Montagem e manutenção prática
Montar um computador requer calma e organização. Anotar qual parafuso vai em qual lugar é útil. Fotografiar os cabos antes de desconectar é ainda melhor. Cabos mal geridos causam problemas de fluxo de ar e podem cobrir conectores importantes, dificultando diagnósticos futuros. Manutenção básica inclui limpar poeira dos coolers a cada três a seis meses, dependendo do ambiente. Poeira acumula e reduz a eficiência térmica drasticamente. Temperaturas mais altas significam clock mais baixo e vida útil mais curta dos componentes.
Atualizações de drivers são importantes, mas não obsessivas. Atualize drivers de placa de vídeo se você joga ou faz renderização. Drivers de chipset da placa-mãe também merecem atenção. O resto pode esperar. Drivers desatualizados causam problemas, mas drivers demais às vezes também causam, especialmente em placas de vídeo. Backup é a coisa mais importante que qualquer proprietário de computador deve fazer. Um computador com dados irrecompensáveis é muito pior do que um computador quebrado. Um disco externo, um serviço de nuvem, um secondário dentro do próprio computador — o método não importa tanto quanto o fato de existir. Eu perdi dados por causa de um SSD que falhou subitamente. A única cópia estava num HD externo que eu mantinha conectado, mas esqueci de atualizar há três meses. Aprendi a lição.
O que não vale a pena
Gastar muito em um processador de top de linha para tarefas que não o utilizam. Gastar muito em uma placa de vídeo para jogos em resolução baixa. Comprar um computador pronto com componentes de qualidade duvidosa só porque veio montado. Manter um computador com Windows original se a licença já não cabe mais no hardware — existe Linux distributions que rodam bem em máquinas antigas e resolvem o problema sem custo. Especificamente sobre tudo sobre um computador: o conhecimento técnico é útil, mas a aplicação prática é o que define se seu investimento faz sentido. Um computador de meia-tinta bem ajustado e mantido pode ser mais produtivo do que um computador top de linha sendo usado com configuração errada, driver desatualizado e sistema operacional cheio de bloatware. A diferença está nos detalhes que ninguém mostra nas embalagens.

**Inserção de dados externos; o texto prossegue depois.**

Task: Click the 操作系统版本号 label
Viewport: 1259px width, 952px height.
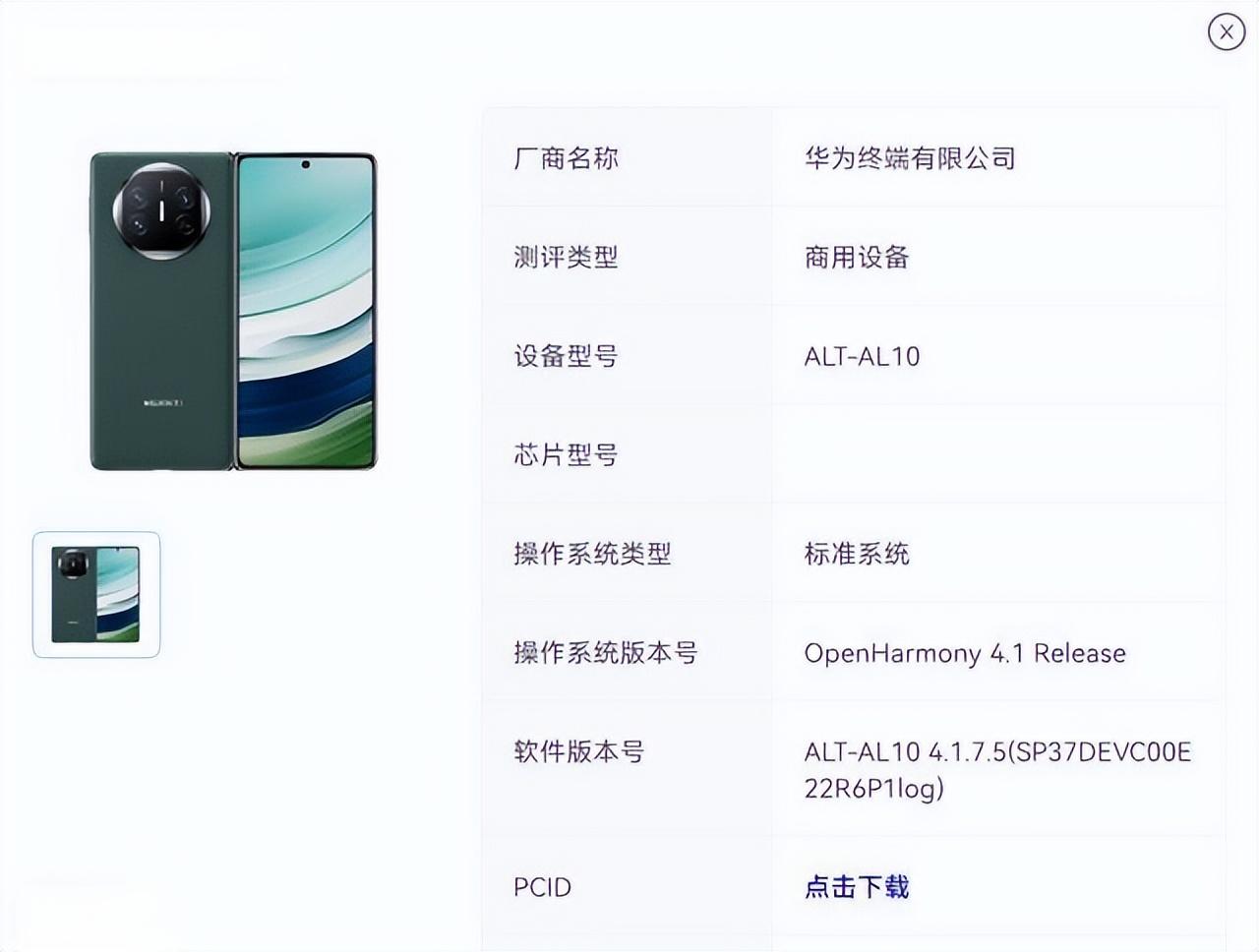Action: pos(606,653)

Componentes de entrada com marcas conhecidas costumam ser mais seguros do que componentes de linha premium de marcas duvidosas. Um SSD Kingston A400 de 500 GB é melhor escolha do que um SSD desconhecido de 1 TB que promete o mundo. A capacidade não compensa a confiabilidade questionável quando os dados estão em jogo. A escolha entre montar ou comprar pronto depende do orçamento e do tempo disponível. Montar economiza em média vinte a trinta por cento comparado a comprar o mesmo hardware separado. O tempo gasto é de uma a três horas para quem nunca fez, menos para quem já tem prática. O risco principal é erro de montagem — cabo mal conectado, pente de RAM mal encaixado. Nada que um teste cuidadoso não resolva.

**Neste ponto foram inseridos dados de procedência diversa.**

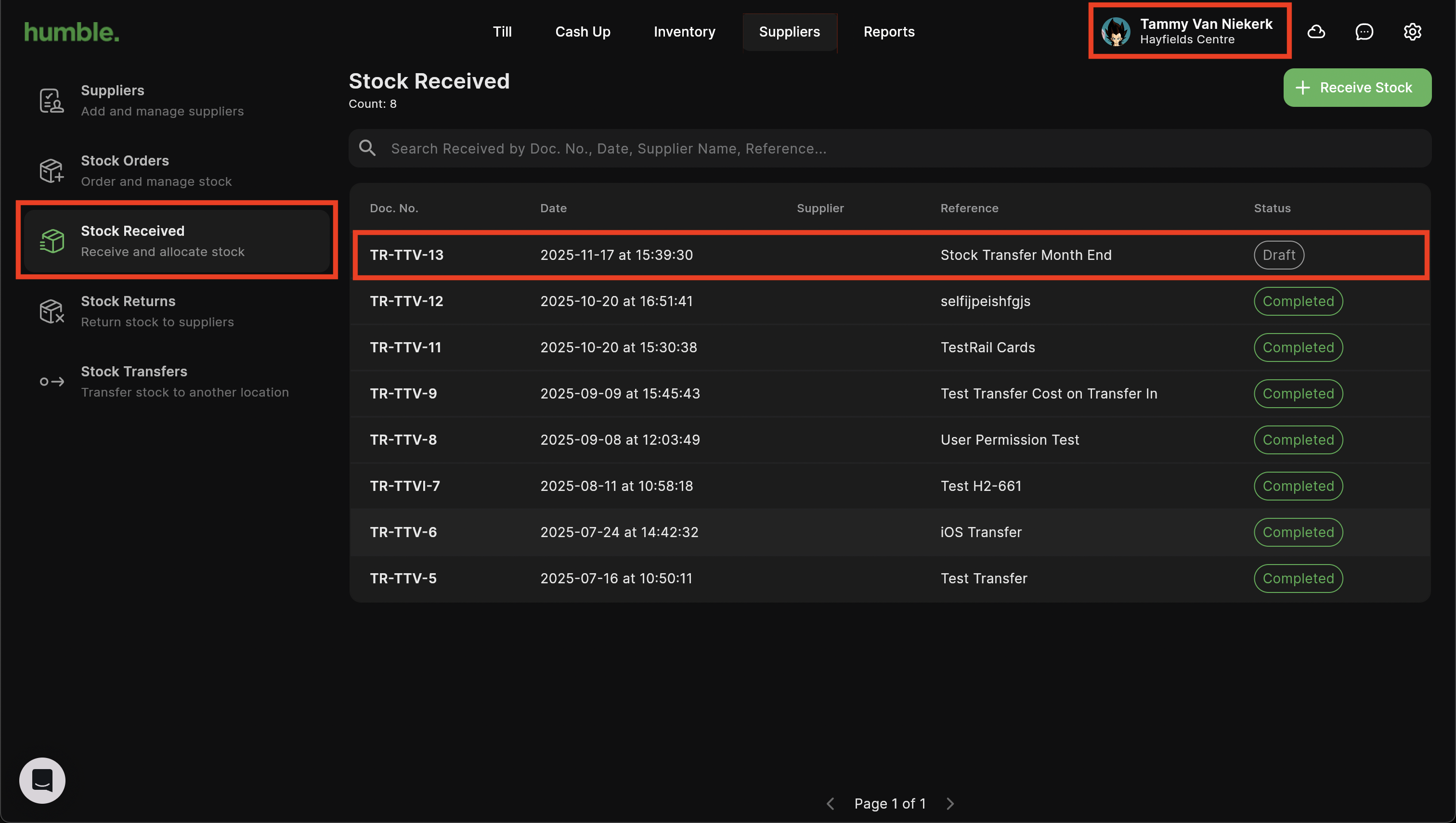This screenshot has width=1456, height=823.
Task: Open the Inventory tab
Action: pos(684,32)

Computadores são ferramentas. Ferramentas boas fazem o trabalho melhor, mas a habilidade de quem usa continua sendo o fator mais decisivo. Não adianta ter o melhor hardware do mundo se você não sabe usá-lo. E não adianta saber usar muito bem o hardware se ele é inadequado para o que você precisa. O equilíbrio entre os dois é o que define a experiência real.